Transient HCO/HCOO− species formation during Fischer–Tropsch over an Fe–Co spinel using low Ribblet ratio syngas: a combined operando IR and kinetic study

Abstract

The comprehensive kinetics of simultaneous CO consumption in a Fischer–Tropsch and water–gas shift reaction network was systematically investigated over a supported FeCo₂O₄ spinel catalyst. An operando FTIR-MS study reveals hydrogen-assisted cleavage of the C–O bond through intermediate formyl (HCO) species formation over the spinel catalyst surface as the prominent route for hydrocarbon chain initiation in the Fischer–Tropsch process. In accordance, the Langmuir–Hinshelwood–Hougen–Watson model confirms that the first reaction of adsorbed hydrogen (CO* + H* ⇌ HCO* + *) is governed by equilibrium, while its second reaction (HCO* + H* ⇌ C* + H₂O*) is kinetically controlled. Six reaction mechanisms comprising Fischer–Tropsch and water–gas shift rate expressions were developed. These models were initially discriminated based on their accuracy to fit the random experimental data collected using a laboratory scale high pressure plug flow reactor with negligible heat and mass transfer limitations, and realistic kinetic parameters were estimated using the Levenberg–Marquardt algorithm. The relatively lower percentage of deviation in the comprehensive model than in other literature-reported models ensures the preciseness of the predicted data.
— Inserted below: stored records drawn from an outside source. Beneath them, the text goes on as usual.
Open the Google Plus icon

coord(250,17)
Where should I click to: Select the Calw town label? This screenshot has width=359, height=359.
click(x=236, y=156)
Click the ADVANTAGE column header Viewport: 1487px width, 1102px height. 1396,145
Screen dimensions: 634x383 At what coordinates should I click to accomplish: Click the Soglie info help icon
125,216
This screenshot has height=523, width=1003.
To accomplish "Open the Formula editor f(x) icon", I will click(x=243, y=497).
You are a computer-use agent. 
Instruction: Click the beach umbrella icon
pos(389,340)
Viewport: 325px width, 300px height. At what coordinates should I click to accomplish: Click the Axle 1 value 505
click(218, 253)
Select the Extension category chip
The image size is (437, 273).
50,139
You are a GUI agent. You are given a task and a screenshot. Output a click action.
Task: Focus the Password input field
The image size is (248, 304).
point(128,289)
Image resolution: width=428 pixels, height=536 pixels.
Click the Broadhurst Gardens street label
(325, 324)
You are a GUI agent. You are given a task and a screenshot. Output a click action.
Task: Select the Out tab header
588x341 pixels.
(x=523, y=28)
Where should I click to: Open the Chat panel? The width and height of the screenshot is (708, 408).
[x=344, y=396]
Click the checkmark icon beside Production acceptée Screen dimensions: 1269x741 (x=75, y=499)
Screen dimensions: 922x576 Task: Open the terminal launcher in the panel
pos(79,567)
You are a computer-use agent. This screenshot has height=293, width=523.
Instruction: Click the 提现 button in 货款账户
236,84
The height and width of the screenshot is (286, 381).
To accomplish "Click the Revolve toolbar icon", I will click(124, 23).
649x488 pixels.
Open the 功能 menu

Our mechanistic model FT-III3/WGS-I postulates that the atomic hydrogen-assisted decomposition of surface intermediate HCO initiates the hydrocarbon chain on Fischer–Tropsch active sites, whereas in water–gas shift active sites, the reaction between adsorbed CO and associative H₂O to form intermediate formate (HCOO*) species controls water–gas shift activity when syngas of a low Ribblet ratio is used as a feedstock under conventional Fischer–Tropsch process conditions.